When There are No Words

How do we communicate? If a writer were to describe me as a character in a fiction book, they’d write: as she talked, her hands moved to show emphasis on the point she was trying to make. Do you talk with your hands?

One of the best classroom management tips I’ve learned was teaching students how to ask to go to the restroom and get a drink of water by using sign language. When students ask to go to the restroom they sign the American Sign Language letter “r”. If they need a drink of water, they form a “w” with their fingers. As soon as I see these signs, I either point to the door or nod.

What are other ways we use to communicate beside hand gestures and body language? Tone of voice comes to mind. In a lesson the other day, my students caught my low level of enthusiasm when I’d ask them what they thought the tone of my voice was. I was giving them examples of “tone” of voice in effort to teach them “tone” in writing.

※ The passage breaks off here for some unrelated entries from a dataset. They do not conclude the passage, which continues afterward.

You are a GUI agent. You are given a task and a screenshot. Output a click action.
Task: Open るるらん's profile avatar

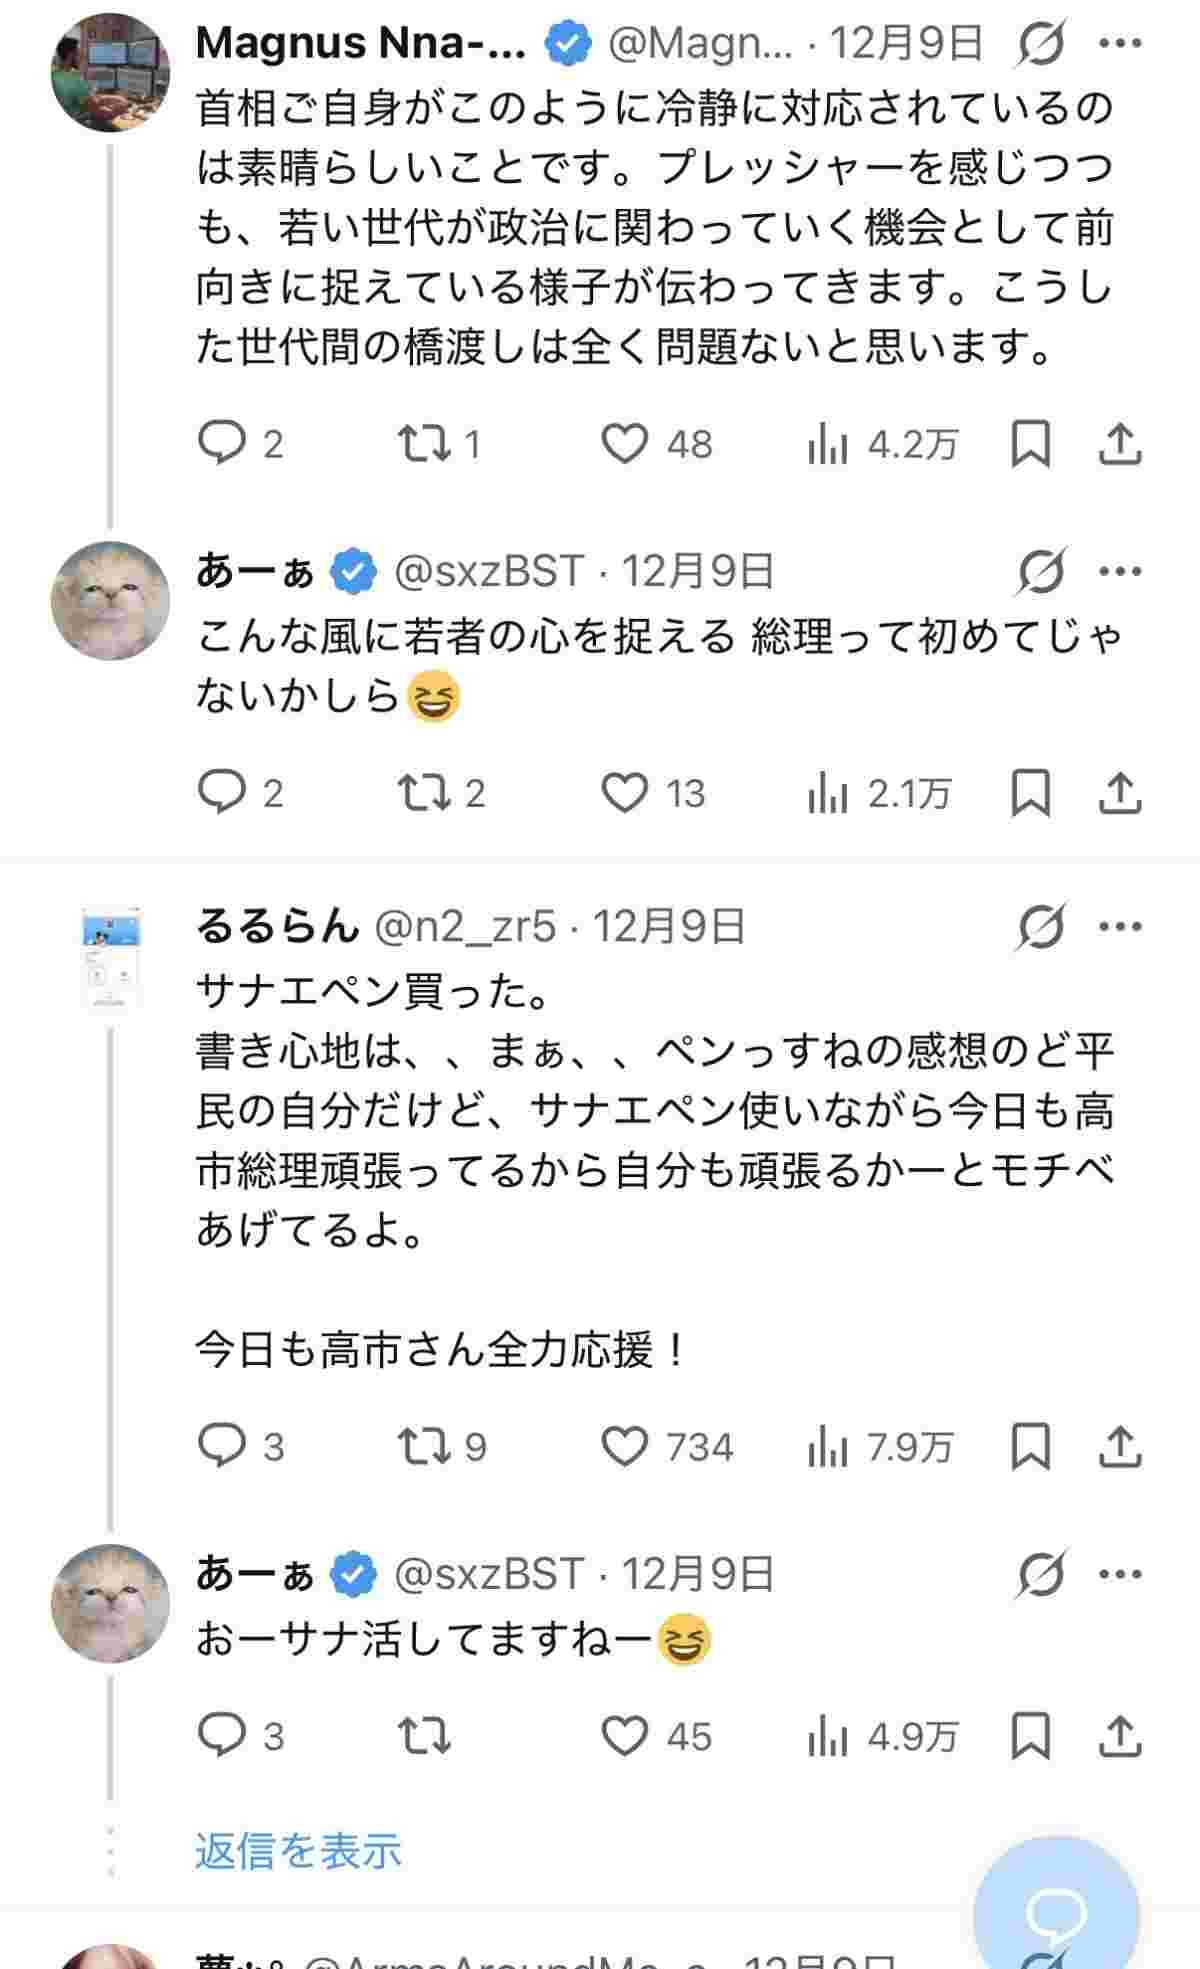pyautogui.click(x=110, y=958)
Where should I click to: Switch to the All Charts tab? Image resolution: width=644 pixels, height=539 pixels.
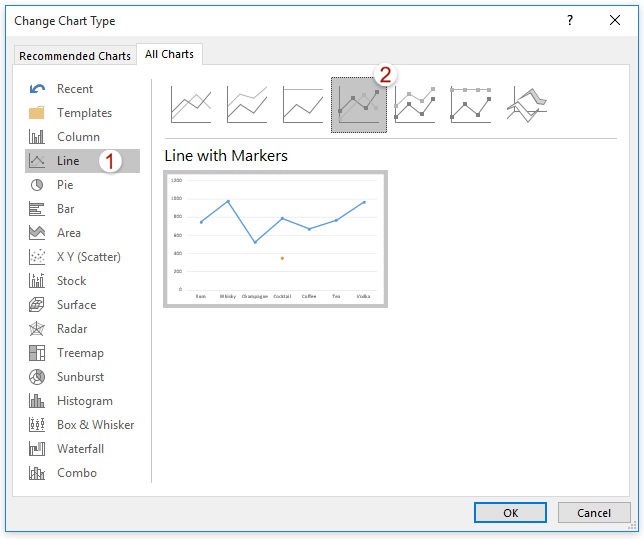click(x=170, y=55)
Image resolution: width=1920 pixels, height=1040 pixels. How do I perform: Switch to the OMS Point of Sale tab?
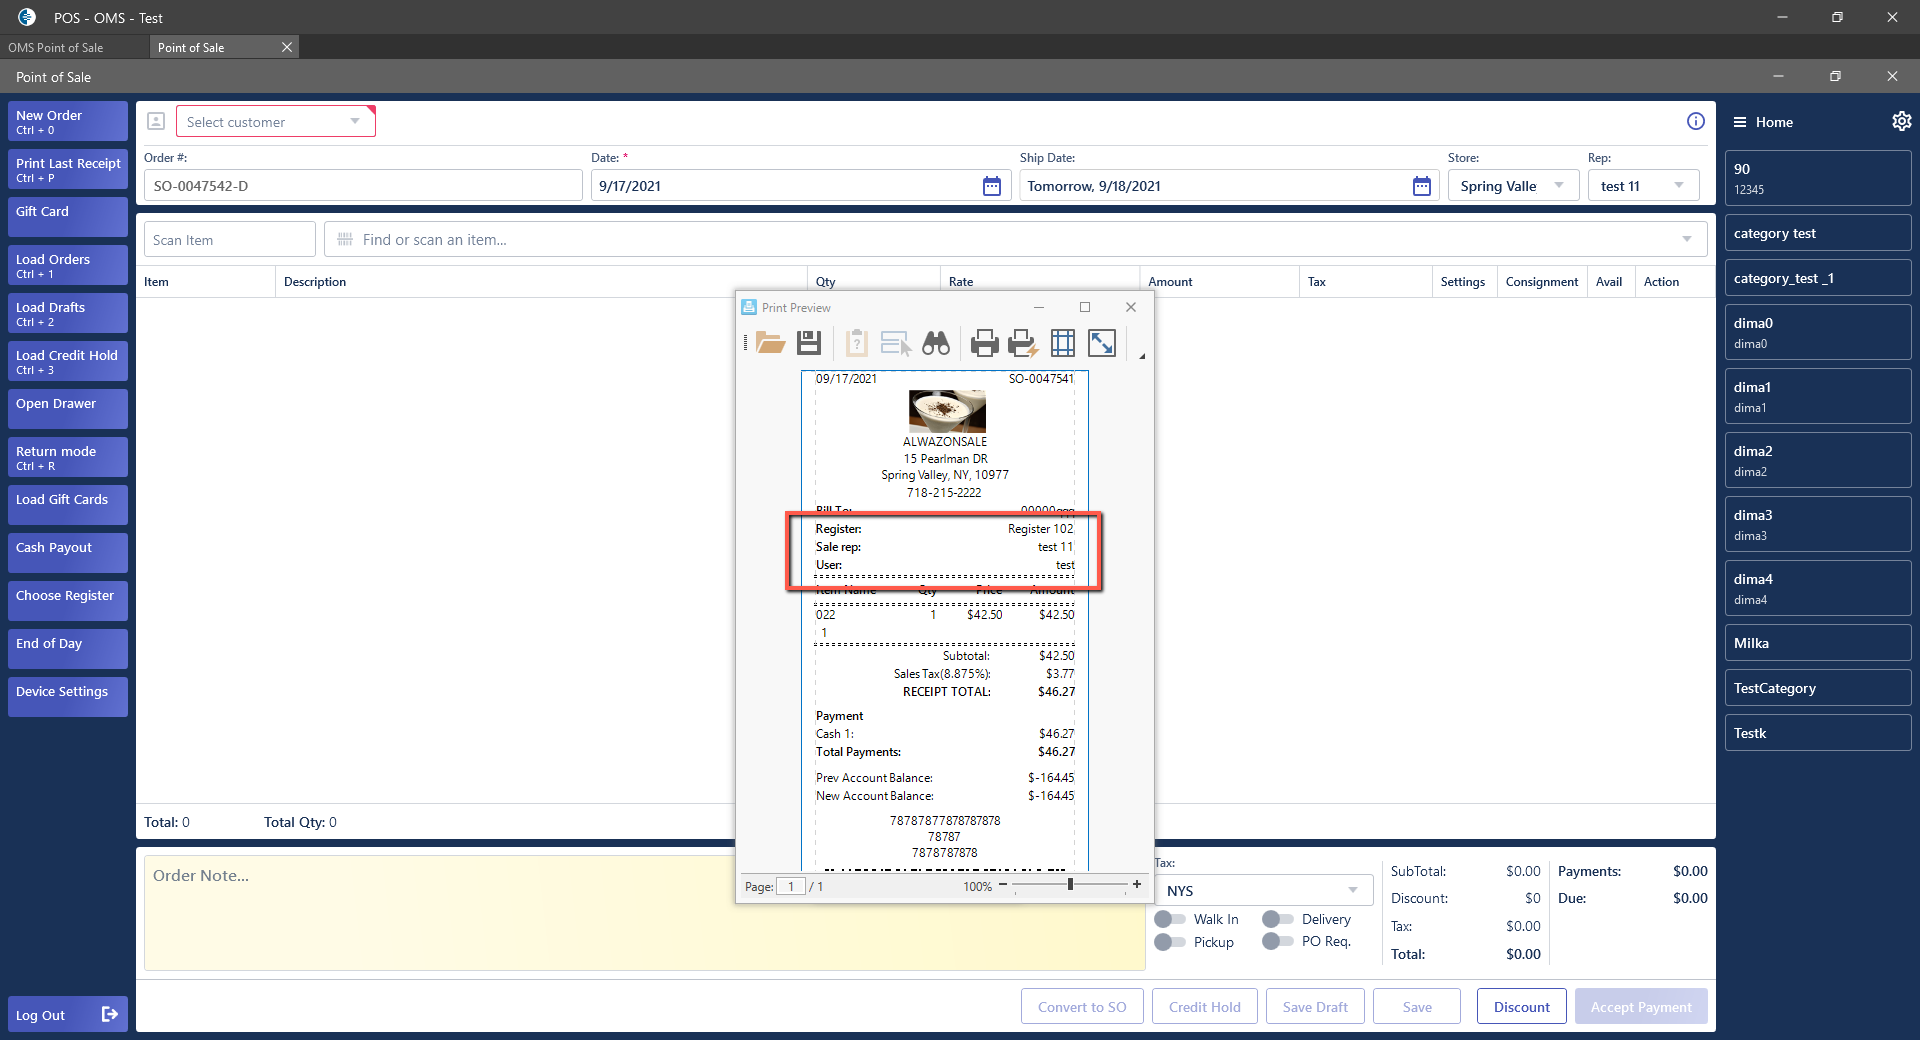(56, 48)
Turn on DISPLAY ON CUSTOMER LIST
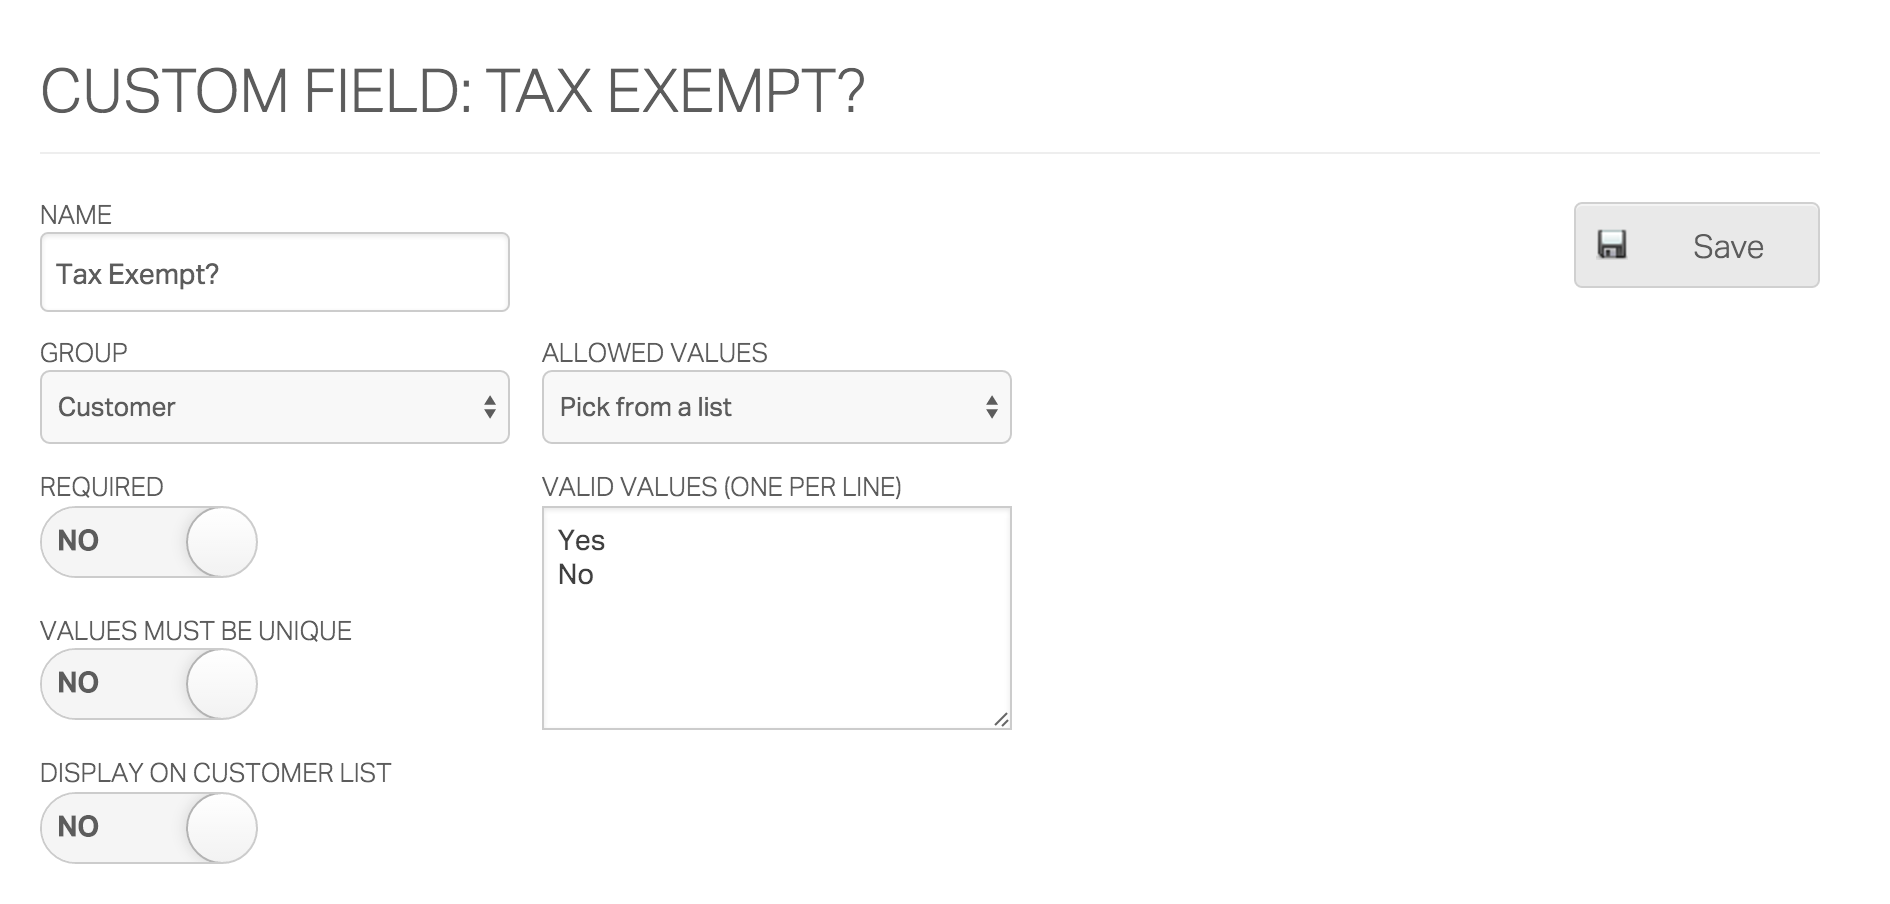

They said: “frustrated”, and, truth be told, that had not been my intention, but they got the point either way. My earlier classes had answered “cheerful”, the tone I was going for. My energy level had affected the tone of my voice in the later classes.

Another form of expression is our behavior. This brings to mind the saying actions speak louder than words. Behavior can give us insight into our thoughts, feeling, values, and personalities. It lets us communicate with others. For example, being on time to work everyday sends the message to our employers that we are responsible and reliable.

Communication and expression in all form is fascinating because it reveals so much information when we choose to pay attention.

4 thoughts on “When There are No Words

  1. Funny you should be talking about this. In one of my own posts last month, I quoted the singer Corina — no, I don’t know much about her, but I read this interview — to the effect that it’s the tone of what you say, as much as the words themselves, to which people react. (It certainly explains a lot of what’s gone on in recent politics — and on both sides of the aisle.) In this instance, you were illustrating actual “verbal” tone to the students, but perhaps you could extend the idea sometime, or with select groups, into a lesson on “denotation and connotation.”

    Liked by 1 person

    • You make a great connection on how each word aside from its definition also has associations. I remember doing a denotation/connotation activity last year with my previous students, and even talking about simple words like “mother” or “father” brought different associations/emotional reactions from them. Depending on their life experience some of them were positive/negative.